• GOAL OF THE EXERCISE
Transcribe only the lines in the data below falling between the line with "Task: Open the @alizaluft handle link" and the line with "Clear search with the X button", including those two lines, and leave out any picture.

• EXERCISE INPUTS
────

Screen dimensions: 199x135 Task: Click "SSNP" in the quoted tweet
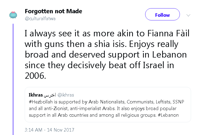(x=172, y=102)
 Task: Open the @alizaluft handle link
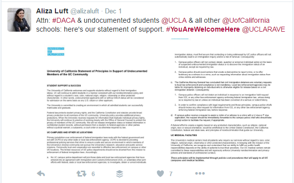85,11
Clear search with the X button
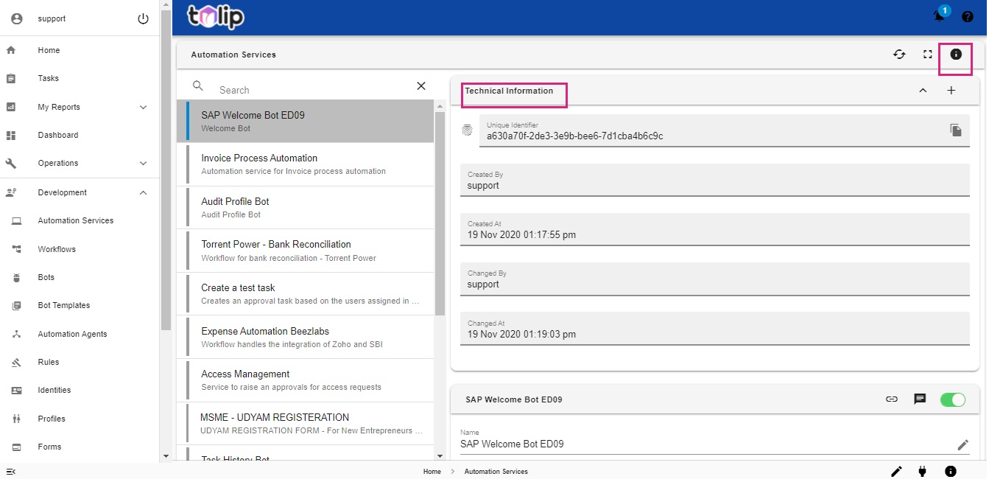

────

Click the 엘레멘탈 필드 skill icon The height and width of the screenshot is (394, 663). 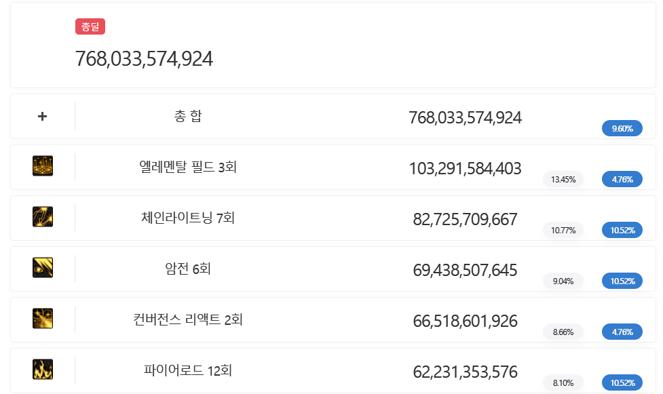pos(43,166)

────

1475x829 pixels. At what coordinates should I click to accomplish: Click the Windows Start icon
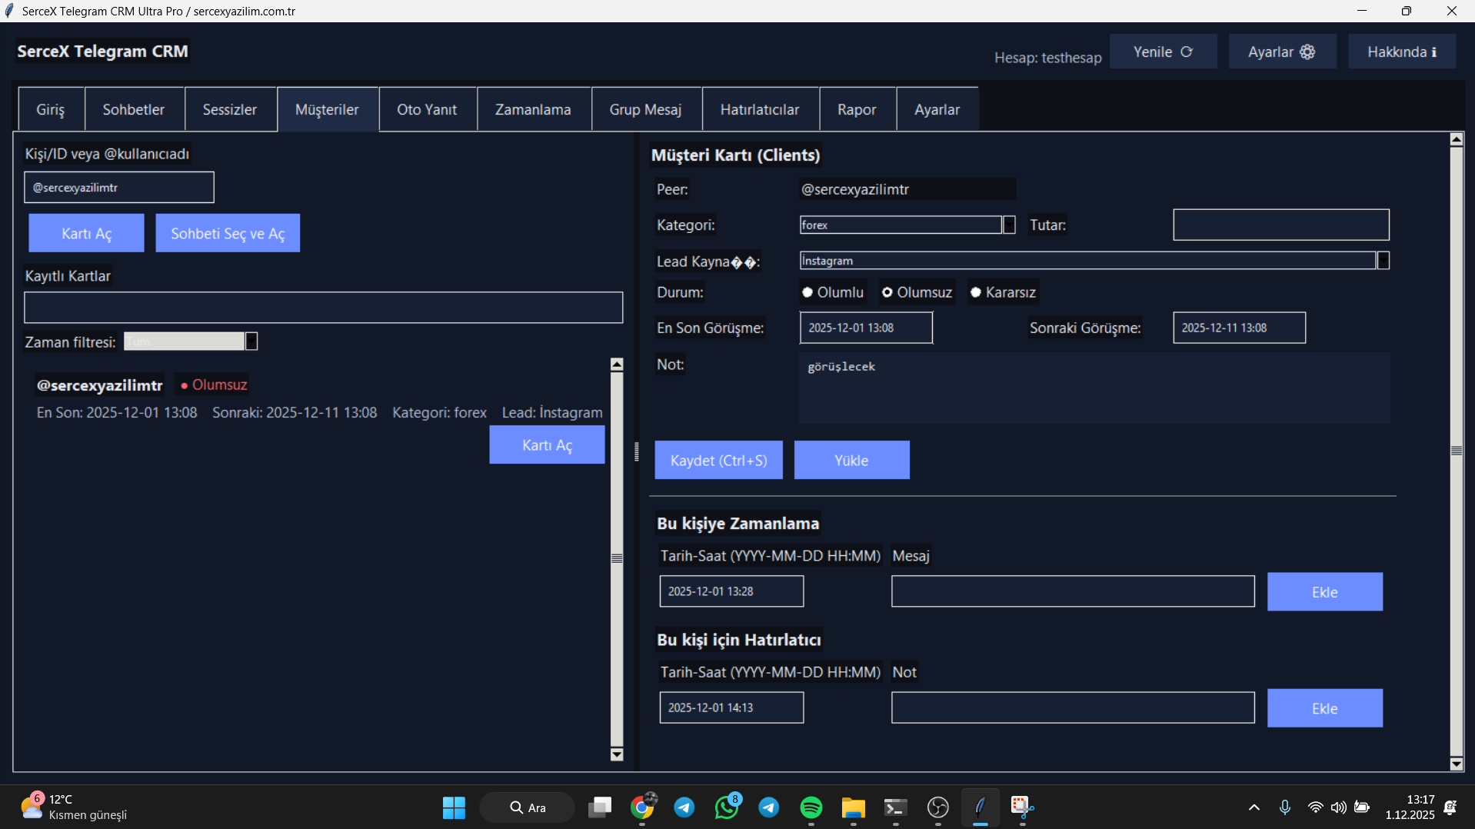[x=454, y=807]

────

• RESPONSE BELOW
 Task: Open the @alizaluft handle link
85,11
Clear search with the X button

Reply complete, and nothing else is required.